The Boy has always been this way.  When he was younger and Webkinz were a thing, he would receive a new one for his birthday or Christmas, and could not come up with a name.  They were often named whatever the first suggestion I offered was.

Tails added to "the list"

Tails added to “the list”

He will tell you what he wants (in terms of toys, games, etc.) while in the store, when they are staring him in the face.  This is why we came up with the strategy of taking pictures of them with my phone and putting them on “his list”.  This helps us get out of the store without having a meltdown about not purchasing what he wants then and there.  And you may be thinking, “Great!  Then you know exactly what he wants when it comes to birthdays and Christmas, because you have pictures of them right there on your phone!”  But often, he never speaks about those things again, and I am left to wonder whether he really wants those things, or whether he was just attracted to them at the time.  Was it true love or was it just lust?
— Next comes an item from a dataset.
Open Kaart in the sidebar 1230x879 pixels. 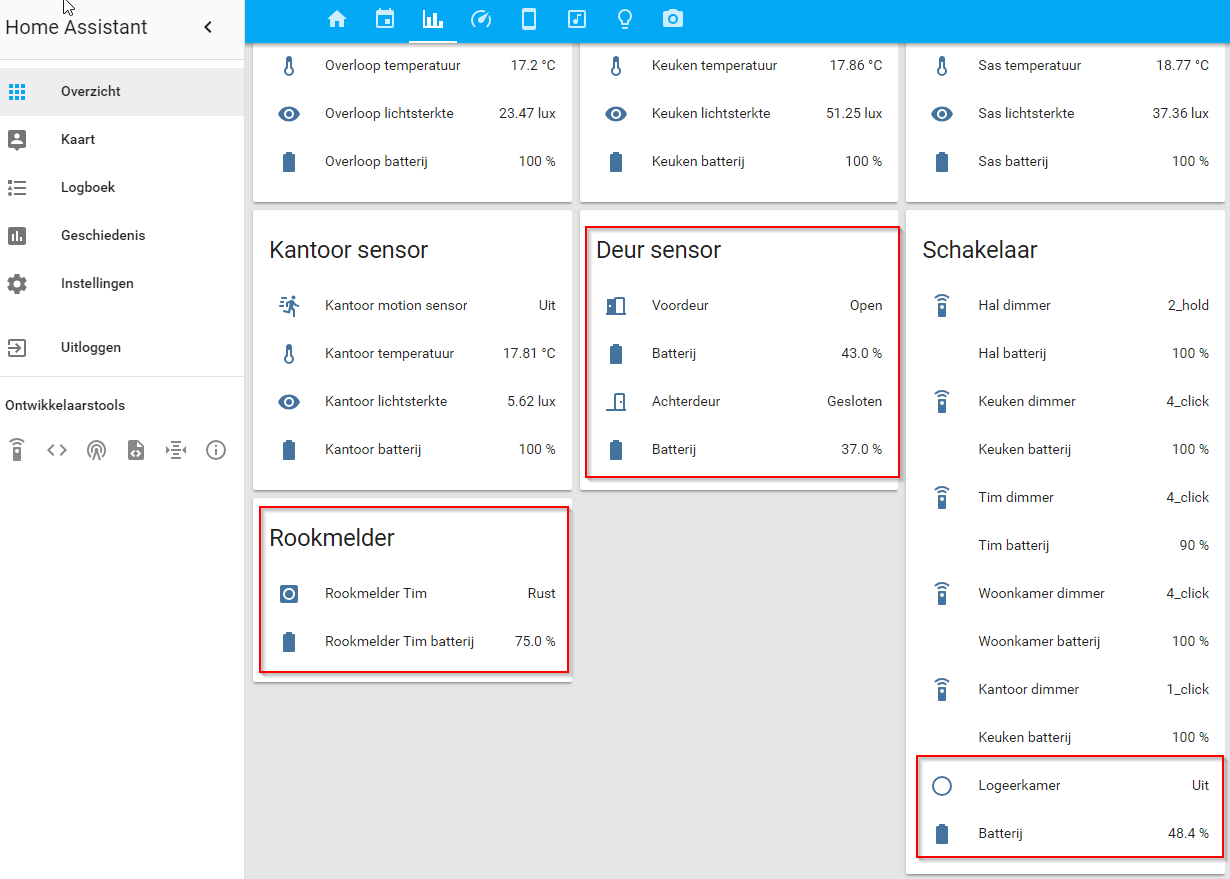[78, 139]
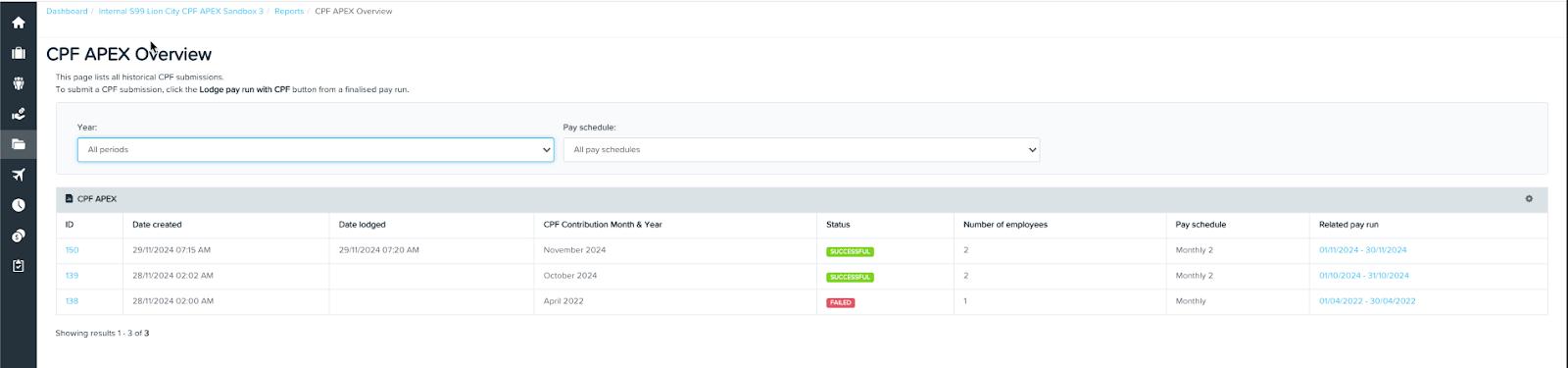Open the airplane leave icon
Screen dimensions: 1568x368
[18, 175]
Therefore, I did a mental double-take last week when we were at the store last week, and he saw some fleecy sleep pants he liked.  He pronounced, “Mom, you could get these for my birthday!  I want these for my birthday!  Take a picture!”  He repeated some variation of these three phrases for a couple of minutes, and I think he was as excited as I was that he had verbalized his want for something specific for his birthday.

A couple of says later, I casually asked, “Do you still play with your Bionicles?”  He said, “Yes, I do.  You could get me a Bionicle for my birthday, too.”

It may seem like a small distinction, but it was huge to me.  He has never before asked for something specific for his birthday, and he continually amazes me by making these small (but huge) steps toward independence.